L’entente entre acheteurs et fournisseurs étant prohibée dans les marchés publics, des formes plus subtiles de limitation  de la rivalité concurrentielle peuvent exister à travers les relations interorganisationnelles. Ces relations correspondent, généralement, à de la coopération entre entreprises soumissionnaires à un appel d’offres, sous la forme de groupements d’entreprises. Ces groupements d’entreprises sont des alliances stratégiques. L’alliance stratégique peut être définie comme un lien entre plusieurs entreprises indépendantes, qui partagent des ressources afin de construire un avantage coopératif, dans le but d’atteindre des objectifs communs (Jolly, 2001). La notion d’alliance stratégique induit, d’une part, une coopération, c’est-à-dire l’action de participer à une œuvre commune ; et, d’autre part, un engagement mutuel, c’est-à-dire une union qui a été négociée.

Faut-il s’engager ou pas à répondre à un marché public?

La décision de participation à un marché public dépend du calcul de la comparaison entre les coûts de réponses, plus ceux de production avec le profit espéré (Mougeot et Naegelen, 1990). Deux cas de figure peuvent être envisageables :

  • soit l’entreprise ne maîtrise pas ses coûts de production (parce que le marché nécessite des études préalables ou qu’elle dépend d’autres intervenants), alors la décision de participation se fait dans une situation d’incertitude totale et va dépendre de l’aversion aux risques de l’entreprise ;
  • soit l’entreprise maîtrise ses coûts de production, alors la décision de participation dépendra de la capacité de l’entreprise à contrôler l’intensité concurrentielle quand le coût de réponse est faible.
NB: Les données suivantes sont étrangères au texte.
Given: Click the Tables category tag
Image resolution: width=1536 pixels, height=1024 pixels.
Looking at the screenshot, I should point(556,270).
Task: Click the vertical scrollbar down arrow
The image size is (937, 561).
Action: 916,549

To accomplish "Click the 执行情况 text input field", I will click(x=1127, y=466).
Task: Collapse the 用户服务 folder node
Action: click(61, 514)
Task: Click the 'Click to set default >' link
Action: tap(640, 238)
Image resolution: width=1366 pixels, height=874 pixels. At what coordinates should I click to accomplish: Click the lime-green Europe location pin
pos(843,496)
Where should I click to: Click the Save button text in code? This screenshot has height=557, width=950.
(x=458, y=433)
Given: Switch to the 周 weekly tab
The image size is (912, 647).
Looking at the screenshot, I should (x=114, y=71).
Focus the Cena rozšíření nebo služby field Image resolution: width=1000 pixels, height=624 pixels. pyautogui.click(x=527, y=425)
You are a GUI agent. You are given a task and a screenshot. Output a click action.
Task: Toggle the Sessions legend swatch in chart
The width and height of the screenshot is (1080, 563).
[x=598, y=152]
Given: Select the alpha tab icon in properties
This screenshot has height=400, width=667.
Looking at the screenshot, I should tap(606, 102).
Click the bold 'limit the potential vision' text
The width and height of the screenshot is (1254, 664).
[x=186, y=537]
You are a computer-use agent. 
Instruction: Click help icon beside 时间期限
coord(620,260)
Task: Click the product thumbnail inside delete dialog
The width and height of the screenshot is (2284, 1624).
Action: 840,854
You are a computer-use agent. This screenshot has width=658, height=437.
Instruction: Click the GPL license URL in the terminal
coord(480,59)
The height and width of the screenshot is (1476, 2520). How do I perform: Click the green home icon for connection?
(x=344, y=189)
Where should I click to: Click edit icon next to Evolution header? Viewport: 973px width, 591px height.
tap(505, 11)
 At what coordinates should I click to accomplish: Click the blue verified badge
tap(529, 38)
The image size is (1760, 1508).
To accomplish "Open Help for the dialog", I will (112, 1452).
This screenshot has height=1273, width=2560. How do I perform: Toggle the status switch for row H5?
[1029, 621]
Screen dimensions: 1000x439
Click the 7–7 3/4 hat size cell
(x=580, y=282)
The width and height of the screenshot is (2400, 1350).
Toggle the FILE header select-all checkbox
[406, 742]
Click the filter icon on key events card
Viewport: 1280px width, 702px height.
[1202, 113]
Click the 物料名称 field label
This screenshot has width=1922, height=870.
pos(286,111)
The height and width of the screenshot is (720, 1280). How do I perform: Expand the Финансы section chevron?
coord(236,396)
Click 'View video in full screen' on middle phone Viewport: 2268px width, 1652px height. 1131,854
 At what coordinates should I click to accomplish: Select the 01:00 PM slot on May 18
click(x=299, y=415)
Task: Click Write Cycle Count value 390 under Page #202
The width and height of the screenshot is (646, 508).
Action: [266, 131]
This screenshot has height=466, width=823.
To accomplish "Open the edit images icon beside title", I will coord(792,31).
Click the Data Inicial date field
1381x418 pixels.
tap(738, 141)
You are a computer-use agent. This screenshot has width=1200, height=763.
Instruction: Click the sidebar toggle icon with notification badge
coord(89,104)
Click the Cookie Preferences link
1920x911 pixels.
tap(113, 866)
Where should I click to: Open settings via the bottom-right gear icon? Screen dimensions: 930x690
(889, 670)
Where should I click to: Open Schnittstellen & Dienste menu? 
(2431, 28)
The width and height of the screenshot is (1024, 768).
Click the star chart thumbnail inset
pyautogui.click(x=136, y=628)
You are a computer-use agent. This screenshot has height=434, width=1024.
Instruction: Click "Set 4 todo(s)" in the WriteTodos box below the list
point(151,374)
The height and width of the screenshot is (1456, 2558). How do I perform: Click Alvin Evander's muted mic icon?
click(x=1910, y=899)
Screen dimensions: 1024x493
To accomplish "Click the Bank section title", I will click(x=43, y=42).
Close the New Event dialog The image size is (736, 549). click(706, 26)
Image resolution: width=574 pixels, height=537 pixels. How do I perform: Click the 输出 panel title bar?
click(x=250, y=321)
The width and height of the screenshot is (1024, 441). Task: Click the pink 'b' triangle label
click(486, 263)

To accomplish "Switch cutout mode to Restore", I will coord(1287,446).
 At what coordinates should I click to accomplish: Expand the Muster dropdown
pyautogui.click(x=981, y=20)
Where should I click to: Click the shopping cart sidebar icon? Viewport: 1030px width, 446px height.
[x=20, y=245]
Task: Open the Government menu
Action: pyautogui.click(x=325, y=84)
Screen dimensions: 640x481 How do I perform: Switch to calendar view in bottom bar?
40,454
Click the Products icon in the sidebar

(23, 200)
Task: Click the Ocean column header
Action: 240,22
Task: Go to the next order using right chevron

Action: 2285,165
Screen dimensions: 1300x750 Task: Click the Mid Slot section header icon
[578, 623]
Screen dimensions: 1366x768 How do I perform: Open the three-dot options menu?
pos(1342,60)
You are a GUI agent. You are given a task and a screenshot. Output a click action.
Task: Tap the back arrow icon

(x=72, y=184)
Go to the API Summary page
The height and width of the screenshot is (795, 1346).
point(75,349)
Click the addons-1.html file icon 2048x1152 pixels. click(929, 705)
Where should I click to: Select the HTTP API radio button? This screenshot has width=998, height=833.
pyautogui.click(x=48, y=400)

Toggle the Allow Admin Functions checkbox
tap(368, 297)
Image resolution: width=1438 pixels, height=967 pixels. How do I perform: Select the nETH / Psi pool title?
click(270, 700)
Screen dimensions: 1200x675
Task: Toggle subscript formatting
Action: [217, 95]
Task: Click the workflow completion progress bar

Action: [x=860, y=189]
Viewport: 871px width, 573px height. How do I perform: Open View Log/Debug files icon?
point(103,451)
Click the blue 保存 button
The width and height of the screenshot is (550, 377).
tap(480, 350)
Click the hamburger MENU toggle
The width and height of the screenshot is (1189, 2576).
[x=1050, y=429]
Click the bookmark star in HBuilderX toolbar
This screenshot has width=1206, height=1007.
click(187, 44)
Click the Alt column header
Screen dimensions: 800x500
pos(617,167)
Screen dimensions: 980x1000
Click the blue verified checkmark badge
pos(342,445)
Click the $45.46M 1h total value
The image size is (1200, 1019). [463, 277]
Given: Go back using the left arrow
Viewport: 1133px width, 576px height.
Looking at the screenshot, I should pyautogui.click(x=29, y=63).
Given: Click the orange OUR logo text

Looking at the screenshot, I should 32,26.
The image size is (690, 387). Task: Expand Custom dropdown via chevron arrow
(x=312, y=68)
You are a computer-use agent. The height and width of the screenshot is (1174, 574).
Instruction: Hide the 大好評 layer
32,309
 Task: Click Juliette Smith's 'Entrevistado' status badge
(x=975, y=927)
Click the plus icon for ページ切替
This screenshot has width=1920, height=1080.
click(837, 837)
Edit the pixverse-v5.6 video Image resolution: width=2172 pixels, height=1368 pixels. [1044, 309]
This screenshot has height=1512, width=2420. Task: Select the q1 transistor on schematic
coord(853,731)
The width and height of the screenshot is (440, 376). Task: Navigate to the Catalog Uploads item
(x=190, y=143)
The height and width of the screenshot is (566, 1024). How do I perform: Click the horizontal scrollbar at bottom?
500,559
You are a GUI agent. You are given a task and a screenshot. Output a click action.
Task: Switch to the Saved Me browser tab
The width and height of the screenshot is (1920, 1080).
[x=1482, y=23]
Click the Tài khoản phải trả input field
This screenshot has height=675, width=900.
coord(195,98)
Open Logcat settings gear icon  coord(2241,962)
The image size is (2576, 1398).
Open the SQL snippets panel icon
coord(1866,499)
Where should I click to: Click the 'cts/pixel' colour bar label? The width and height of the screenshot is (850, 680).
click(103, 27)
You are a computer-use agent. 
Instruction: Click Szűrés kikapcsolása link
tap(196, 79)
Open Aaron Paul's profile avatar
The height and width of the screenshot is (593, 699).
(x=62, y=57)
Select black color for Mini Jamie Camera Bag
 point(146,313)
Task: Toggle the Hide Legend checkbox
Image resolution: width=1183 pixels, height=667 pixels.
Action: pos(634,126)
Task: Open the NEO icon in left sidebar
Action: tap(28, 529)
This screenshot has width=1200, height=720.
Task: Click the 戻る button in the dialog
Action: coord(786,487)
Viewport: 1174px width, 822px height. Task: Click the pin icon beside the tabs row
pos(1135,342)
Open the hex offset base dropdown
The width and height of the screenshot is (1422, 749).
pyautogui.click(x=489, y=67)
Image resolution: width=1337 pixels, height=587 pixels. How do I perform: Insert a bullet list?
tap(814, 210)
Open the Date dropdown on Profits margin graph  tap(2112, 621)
Un coût de réponse élevé pour un profit faible joue un rôle de barrière d’entrée.

Un autre élément peut rendre la décision de participation à un marché public difficile. En effet, les procédures d’appels d’offres au premier prix peuvent créer un phénomène paradoxal dans lequel le gagnant se révèle, en définitive, être le perdant. Ce phénomène connu sous le terme de « malédiction du vainqueur » correspond à la situation où la valeur du bien est inférieure à l’offre du vainqueur.

Ce phénomène s’explique par la difficulté des enchérisseurs à définir et à effectuer, a priori, une évaluation juste d’un bien, et à mettre en place une stratégie d’offre dans un environnement concurrentiel (Mougeot et Naegelen, 1991)⁠. Dans la pratique, les participants réguliers à des appels d’offres sont rarement victimes de la malédiction du vainqueur. En effet, grâce à des stratégies peu agressives ou erronées, l’enchérisseur averti est capable de faire une offre optimale,  même si cela n’évite pas, a posteriori, des regrets ou des pertes.